본 발명에 따라, "기능적 동등물"은 특히, 아미노산이 원래의 아미노산 서열과 1개 이상의 위치에서 다르지만, 상기 언급된 산화 반응 중 하나를 촉매하는 효소 돌연변이체를 의미하는 것으로 이해된다. 그러므로, 1개 이상의 아미노산 부가, 치환, 결실 및(또는) 역위에 의해 얻을 수 있는 돌연변이체를 포함하며, 이러한 변형은 상기 돌연변이체가 본 발명에 따른 촉매 활성을 갖는 한 임의의 서열 위치에서 일어날 수 있다. 또한, 기능적 동등물은 특히 돌연변이체와 미변형 효소 사이의 반응성 경향이 질의 면에서 부합되는 경우, 즉, 예를 들어, 동일한 기질을 상이한 속도로 전환시키는 경우에도 존재한다.
물론, "기능적 동등물"에는 다른 유기체, 예를 들면, 본원에 구체적으로 언급한 박테리아가 아닌 다른 박테리아로부터 얻을 수 있는 모노옥시게나제, 및 천연 발생 변이체 또는 동위효소도 포함된다. 예를 들어, 상동성 서열 영역의 영역은 서열 정렬에 의해 수립될 수 있고, 동등한 효소는 본 발명의 구체적인 설명을 참조하여 결정할 수 있다.

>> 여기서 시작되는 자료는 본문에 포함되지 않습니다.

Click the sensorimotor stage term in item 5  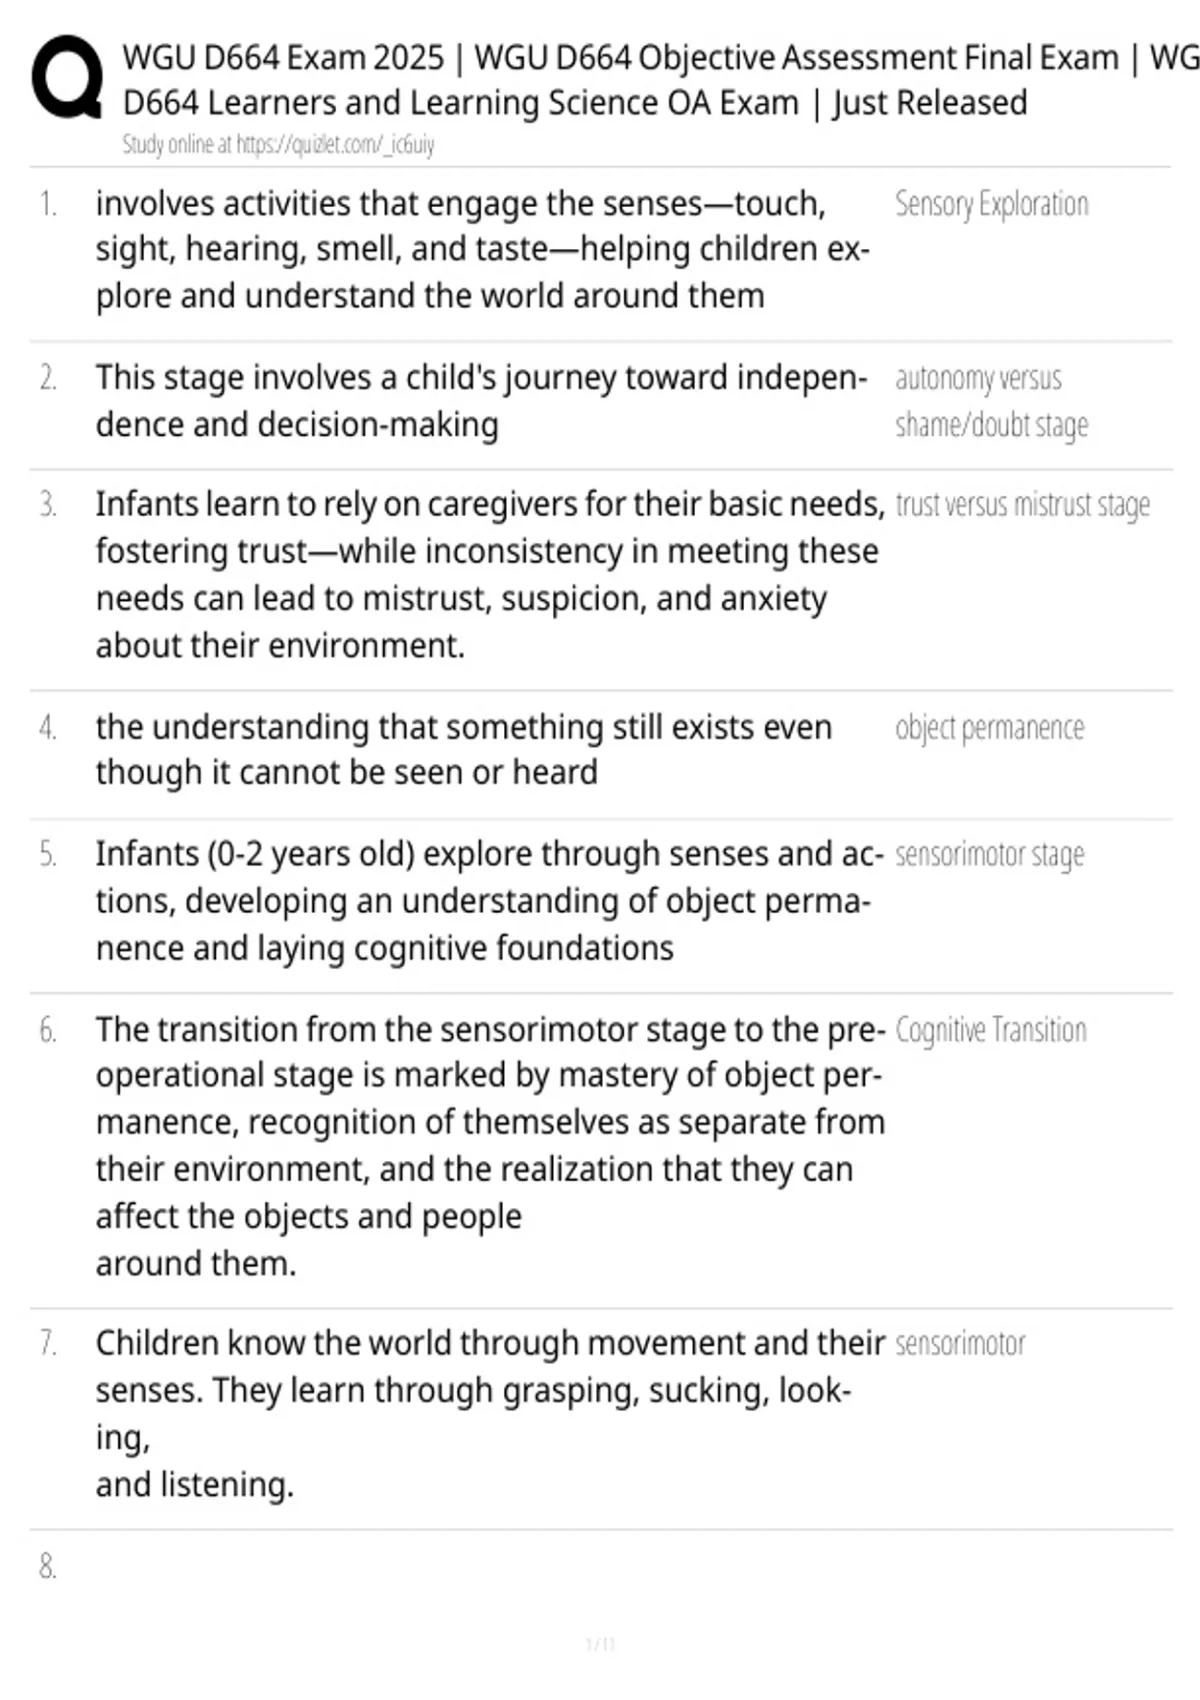[990, 855]
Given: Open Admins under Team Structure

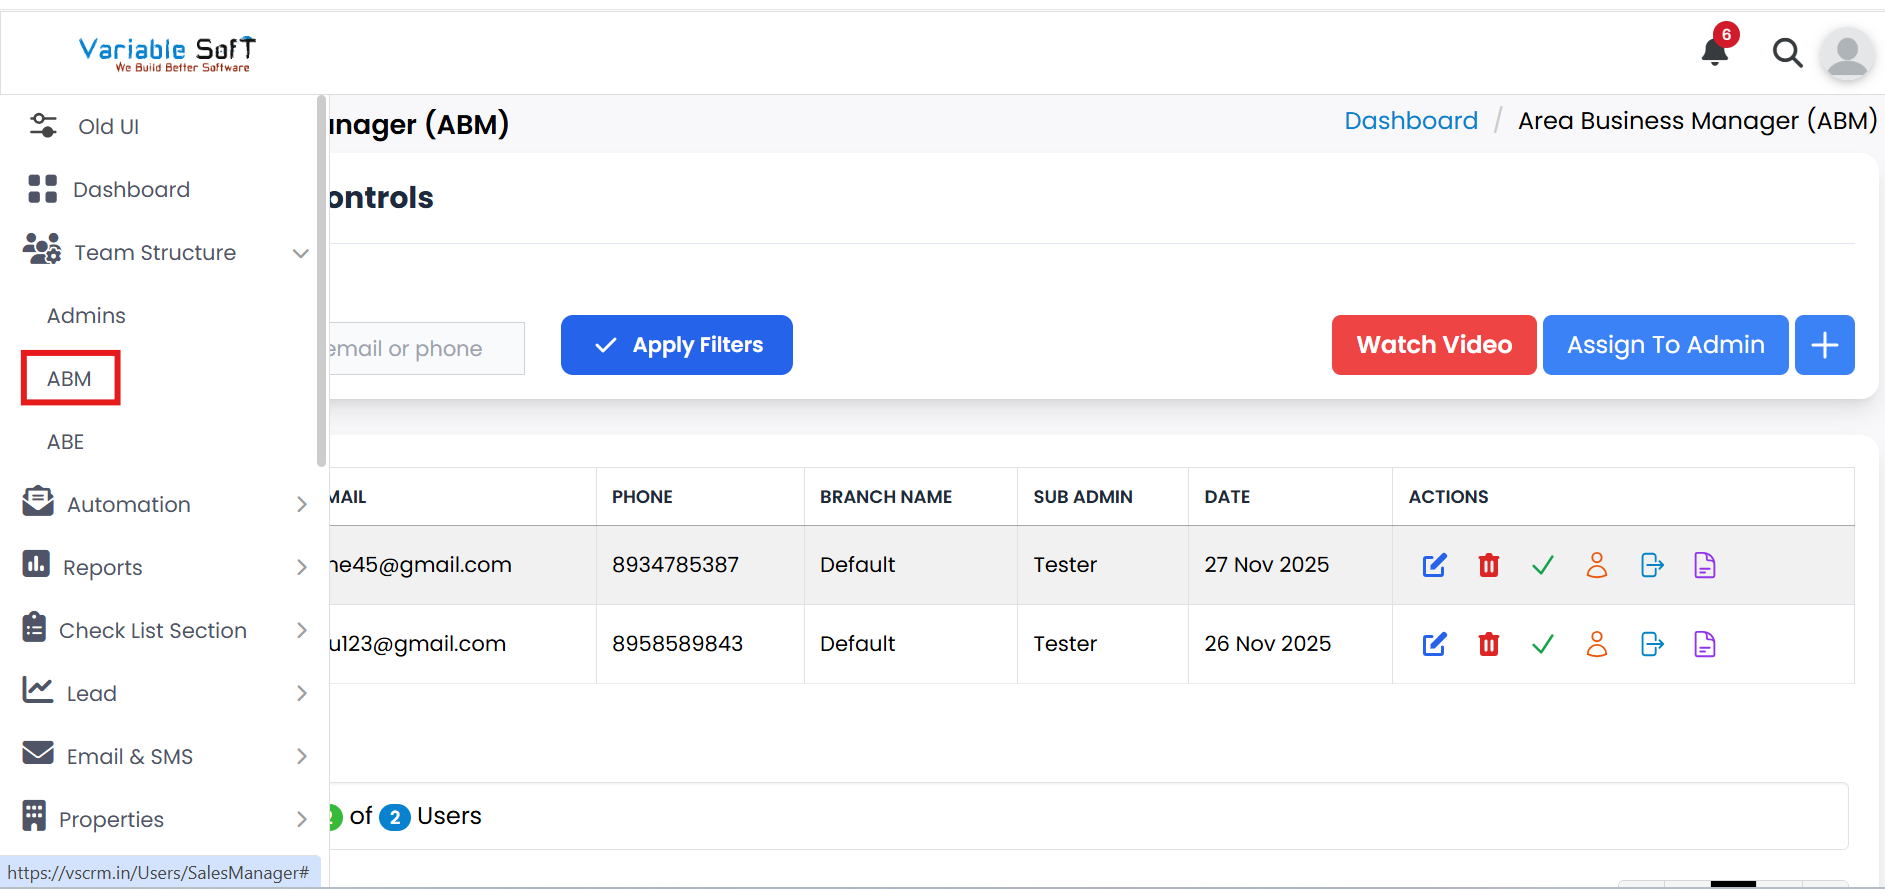Looking at the screenshot, I should (86, 316).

상기 모노옥시게나제 및 이들의 기능적 동등물을 코딩하는, 구체적으로 언급한 핵산 서열이 아닌 다른 핵산 서열 (단일- 및 이중-가닥 DNA 또는 RNA 서열)의 사용도 본 발명에 포함된다. 그러므로, 본 발명에 유용한 추가의 핵산 서열은 구체적으로 1개 이상의 뉴클레오티드의 부가, 치환, 삽입 또는 결실에 의해 상기 이용된 서열과 상이하나, 원하는 특성 프로파일을 갖는 모노옥시게나제를 코딩한다.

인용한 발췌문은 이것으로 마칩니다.